The classic presentation is bone pain. It increases with movement and decreases with rest. Patients may report that they have less pain on awakening but more during the day. In myeloma a substance secreted by plasma cells, osteoclast activating factor and other substances (e.g. interleukin-6 [IL-6] are involved in stimulating osteoclasts. Both mechanisms appear to be in the process of bone breakdown. Thus lytic lesion as well as osteoporosis may be seen on bone x-rays but do not visualize on bone scans. The bone destruction can cause severely vertebral collapse and fractures, including spinal fracture, which can imping spinal cord and result in spinal cord compression.

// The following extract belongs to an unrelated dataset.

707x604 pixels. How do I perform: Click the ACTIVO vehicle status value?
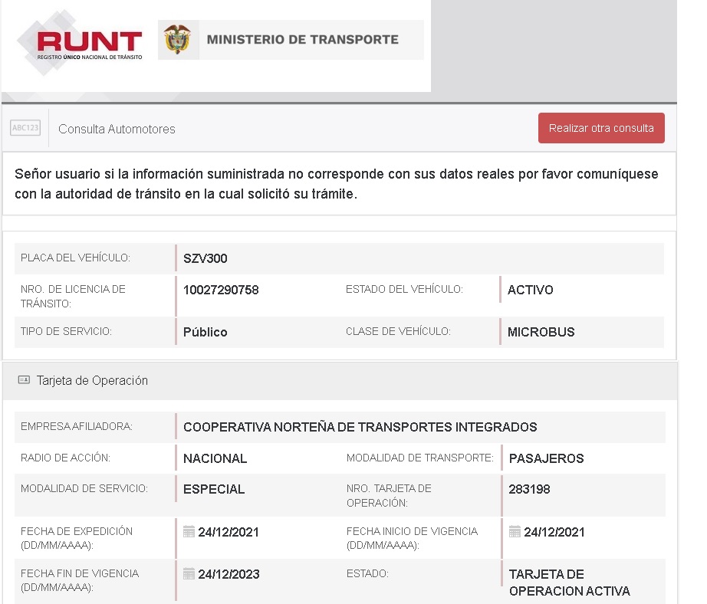[x=530, y=290]
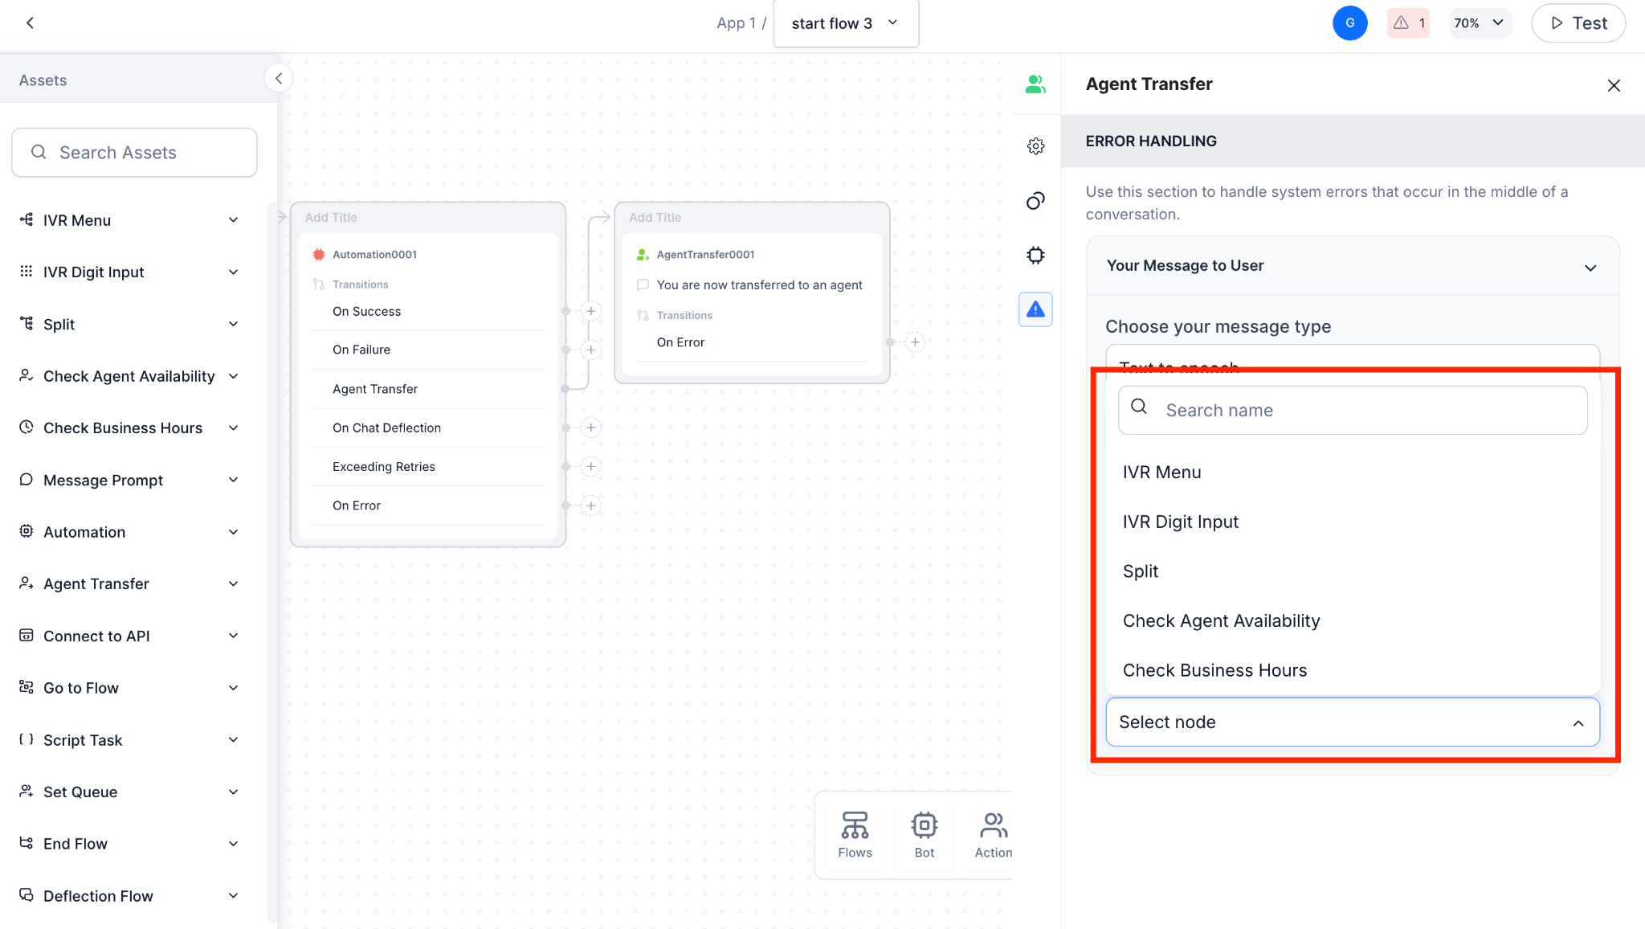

If the bone destruction is fairly extensive, excessive ionized calcium is lost from the bone and enters the serum; hypercalcemia may develop resulting in excessive thirst, dehydration, constipation, altered mental status, confusion and perhaps coma. Renal failure may also occur; the configuration of the circulation immunoglobulin molecule can damage renal tubules.
A blood test called serum protein electrophoresis separates your blood proteins and can detect the presence of monoclonal proteins (M proteins) — referred to as an M spike — in your blood. Parts of M proteins may also be detected in a test of your urine. When M proteins are found in urine, theyre referred to as Bence Jones proteins. Monoclonal proteins may indicate multiple myeloma, but also can indicate other conditions.
Imaging. X-rays of your skeleton can show whether your bones have any thinned-out areas, common in multiple myeloma. If a closer view of your bones is necessary, your doctor may use magnetic resonance imaging (MRI), computerized tomography (CT) scanning or positron emission tomography (PET) scanning.
Bone marrow examination. Your doctor may also conduct a bone marrow examination by using a needle to remove a small sample of bone marrow tissue. The sample is then examined under a microscope to check for myeloma cells. A portion of the sample is also tested for chromosome abnormalities using tests such as fluorescence in situ hybridization (FISH). Tests are also done to measure the rate at which the plasma cells are dividing.
Multiple myeloma develop in different stages however, my patient is in stage 2 the tumors have start spreading to other parts of his body, affect kidney, pneumonia (coughing) , Anemia and hypocalcaemia (osteoporosis). Patients are expected to live up to 44 months at this stage.